How things work currently
When you first connect to hubski you hit nginx which handles much of our static content as well as cached content. If you aren't logged in nginx will check a redis server to see if that url has been cached, otherwise it passes it on to the application which is a monolithic app which handles everything.
All of our data is stored in files each of which is just an s-expressions What the app does is it loads some to all of the posts and comments into memory in a hashtable. At the point we're at now we can't load the entirety of our data into memory due to issues with RAM size and expensive function calls. A lot of functions - such as detecting duplicate posts when submitting, searching, or retrieving feeds - are basically map calls across this entire working set. In addition to this our working set is a bit of a memory leak because it doesn't have a way to manage its size so it just keeps growing until the we reset the app (which we do fairly often).
Plans for the future
There are a lot of things that we would like to do - things that have been asked for by the community. Ideally we would have a system setup that automatically scales to deal with traffic and that makes adding services and features in any language relatively simple.

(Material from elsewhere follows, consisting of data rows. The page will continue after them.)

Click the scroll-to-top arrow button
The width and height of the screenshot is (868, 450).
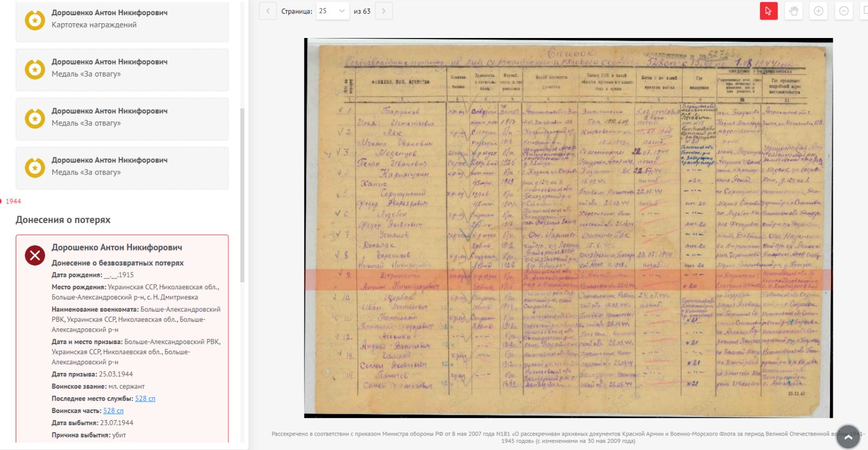pos(848,436)
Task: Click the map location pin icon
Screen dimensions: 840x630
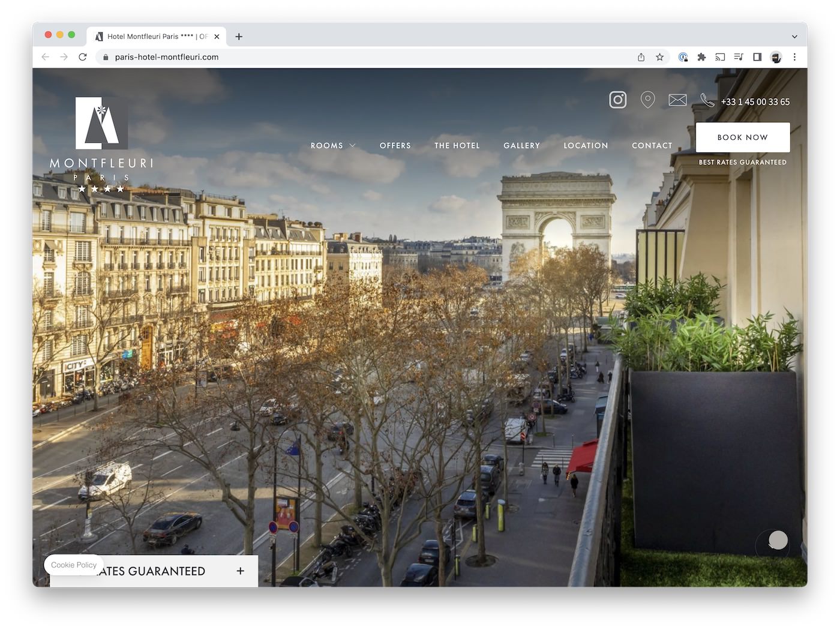Action: (x=647, y=100)
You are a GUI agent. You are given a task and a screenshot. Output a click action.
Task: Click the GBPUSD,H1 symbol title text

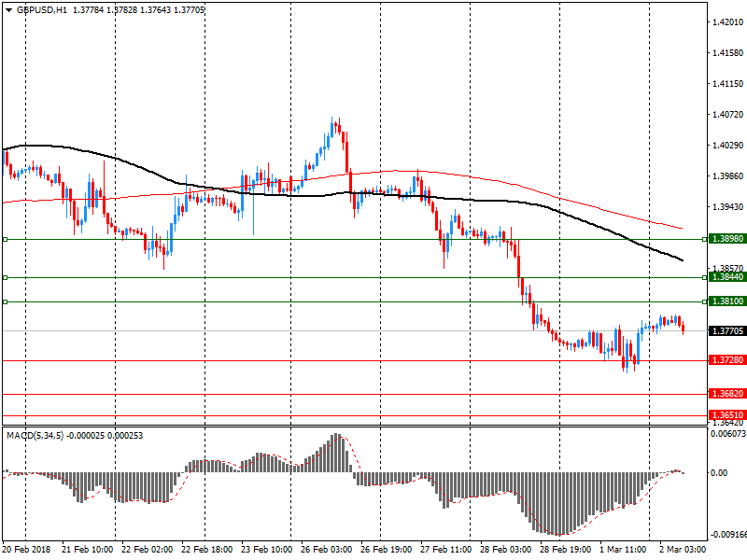pyautogui.click(x=41, y=9)
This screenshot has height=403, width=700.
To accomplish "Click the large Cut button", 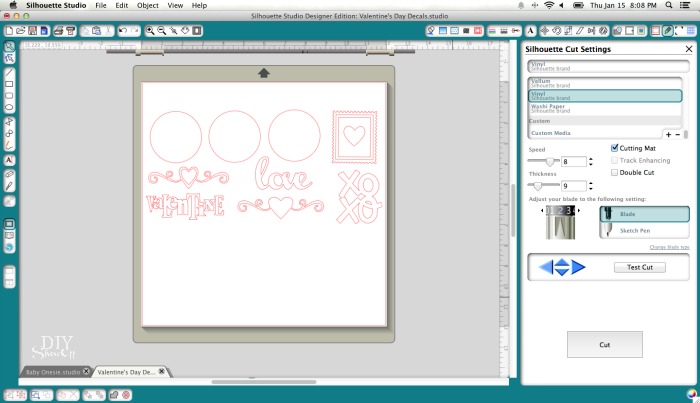I will (604, 344).
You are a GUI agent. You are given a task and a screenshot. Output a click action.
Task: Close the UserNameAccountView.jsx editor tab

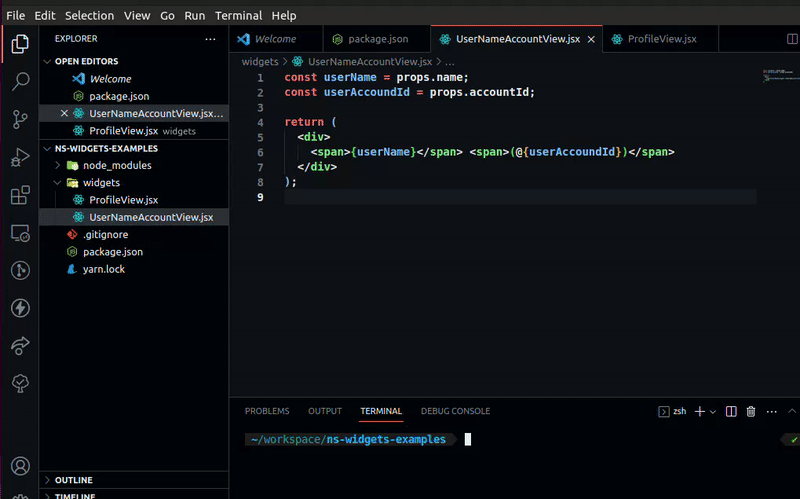tap(591, 39)
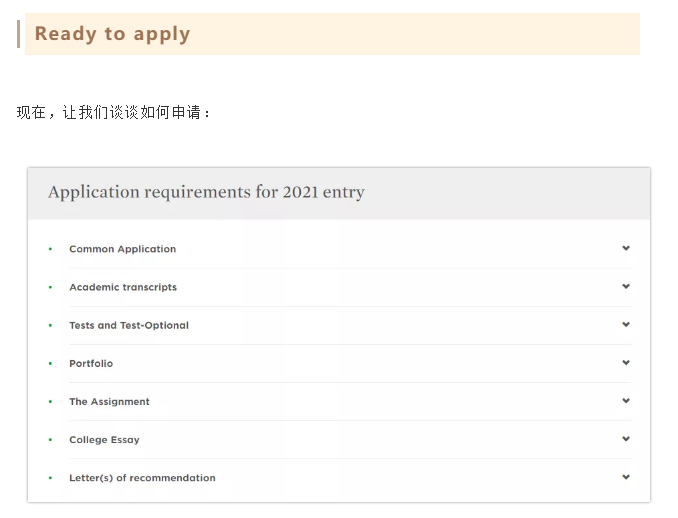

One of the first steps is going to be to give hubski a proper database. Separating the database from the hubski app will be a big step towards being able to add other services. As an example this will allow us to more easily integrate mature search solutions to hubski such as Elasticsearch or Solr Right now every post has a list of words which search as its search text and we map through our working set. This of course limits us to search through only what we can store in memory which is unfortunate.
The next step will be to make hubski horizontally scalable, i.e. allow us to run multiple copies of hubski and load balance between them. One of the things that this will allow us to do is run different versions of hubski at the same (like have a beta version that beta testers can use).
What this all means
Hopefully this will give some idea of the hurdles we face when developing hubski. The ultimate goal of our work will be to make hubski's code into as much of a fertile soil as hubski is. My dream is this:
1. Have hubski run and scale on its own while having the ability to add functions and services on the fly with a plug-and-play simplicity.
2. Have a development environment which can be set up in a short amount of time so open source developers can help develop hubski or just hack away on their own.
3. Have an nice RESTful API for people who want to build things with and for hubski.
There will be a lot of questions to answer along the way such as what is an appropriate API policy to allow people to be creative (and we have a very creative community) while maintaining a long-term healthy relationship with people who choose to use it and what parts of hubski would we want to open source with what license. At the end of it all I do think that we will be in a much better place. Even for those of you who have no interest in the technical details behind hubski we will, for instance, be able to better respond to your feedback.
I'm excited for the future of hubski and I keep this goal in mind whenever I'm working. We have a lot of potential as a community and I firmly believe this will give us a firm foundation.